Ann Coulter
Conservative commentator Ann Coulter, who earlier said the Occupy Wall Street movement has Nazi-like qualities and represents the beginning of totalitarianism in the U.S., this week said it was -- despite its overwhelmingly peaceful demonstrations -- similar to a "mob uprising." REUTERS

Ann Coulter, famous for scores of supposedly illuminating statements about the stupidity of liberals (Remember My only regret with Timothy McVeigh is he did not go to the New York Times building?), told Fox Business' Eric Bolling that the Occupy Wall Street protesters use of the phrases demolition of capitalism and if we can learn to share we can all live in prosperity is comparable to ideals that were advocated by Nazi Germany that ultimately led to the establishment of a totalitarian regime.

Specifically, Coulter said the statements by Occupy Wall Street protesters, a movement that doesn't attach itself to the Democratic Party or any other political organization at this point, are similar to what was said before the French Revolution, the Russian Revolution and with only slight modification when the Nazis came to power ... This is always the beginning of totalitarianism.

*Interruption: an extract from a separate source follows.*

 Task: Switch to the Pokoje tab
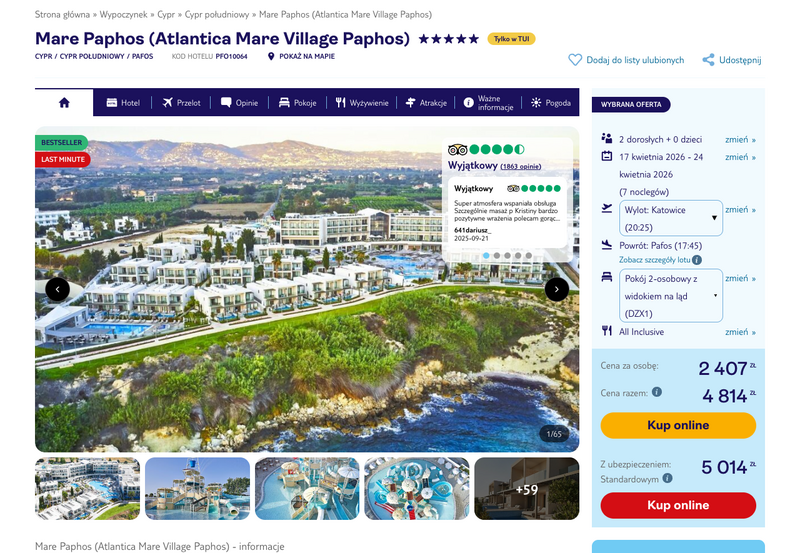(297, 103)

She added that the Democratic Party uses mob uprisings as their path to power, although qualifying a group of nonviolent protesters as a mob uprising seems hyperbolic at best.

Occupy Wall Street Movement: How Much Different From 18th Century American Protesters?

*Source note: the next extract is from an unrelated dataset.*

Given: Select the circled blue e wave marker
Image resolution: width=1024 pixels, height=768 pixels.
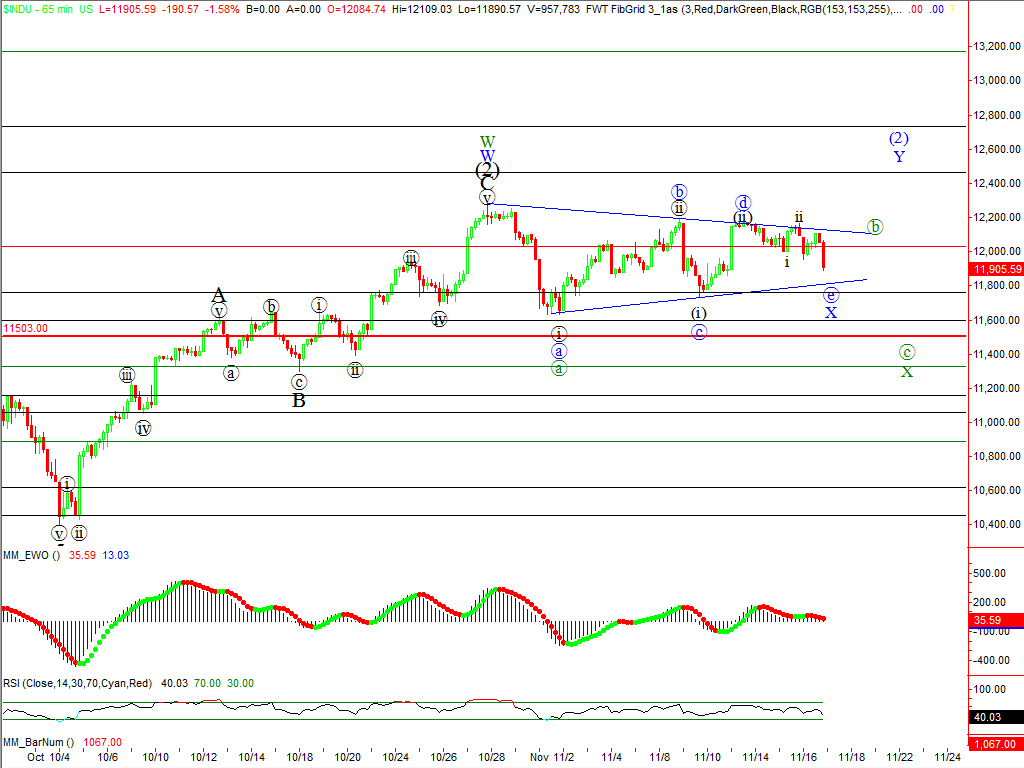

Coulter went on to say that this is not how the most prosperous, free nation in the world was created, although I think those who participated in the Boston Tea Party, where a group of colonial Americans dumped tea taken from British ships to protest high taxes placed on the product -- an act that was a precursor to the American Revolution -- might feel differently. The modern Tea Party movement, which takes its name from the event, held nationwide protests across hundreds of U.S. cities on April 15, 2009 to protest Tax Day -- was that also a mob uprising?

Not according to Coulter. In a June interview with CNN's Pierce Morgan, Coulter said the Tea Party movement is unlike the liberal mobs that led to Mussolini's regime and Nazism. However, she added that the modern Tea Party is much closer to the original Tea Party, which, and actually not as, not as much of a rabble as the original Tea Party, which as I point out, the Founding Fathers weren't wild about the original Tea Party curiously enough because they were so against mobs.

And yet, the Founding Fathers included a right to protest, defined under the First Amendment's right to peacefully assemble and petition the government with a redress of grievances, in the U.S. Constitution.

Coulter's Humor: Clever or Stemming From Flawed Premises?

Coulter also said Tea Partiers are obviously smarter than any liberal because I meet them and speak to them and they get my jokes.

My take: I get that a lot of people don't even want to argue about Coulter and her latest quote because they already see her as the joke, but the fact that people go along with her when she spouts incredibly violent rhetoric on a national platform is simply horrible for the GOP. Not only do some unknowing liberals and conservatives see that and assume she actually represents the common Republican, but it also adds to the partisan back-and-forth between Democrats and Republicans that has effectively divided the U.S.

If Coulter ever reads this, she'll probably use my attack on her characterization of the Occupy Wall Street protests as another example of a clueless liberal that doesn't get her jokes.

Well, if concluding that a group of peaceful and multicultural protesters are similar to the stirrings of a horrific genocidal regime -- and then attempting to casually pass it off as fact on a national news program -- is a joke, it certainly wasn't funny.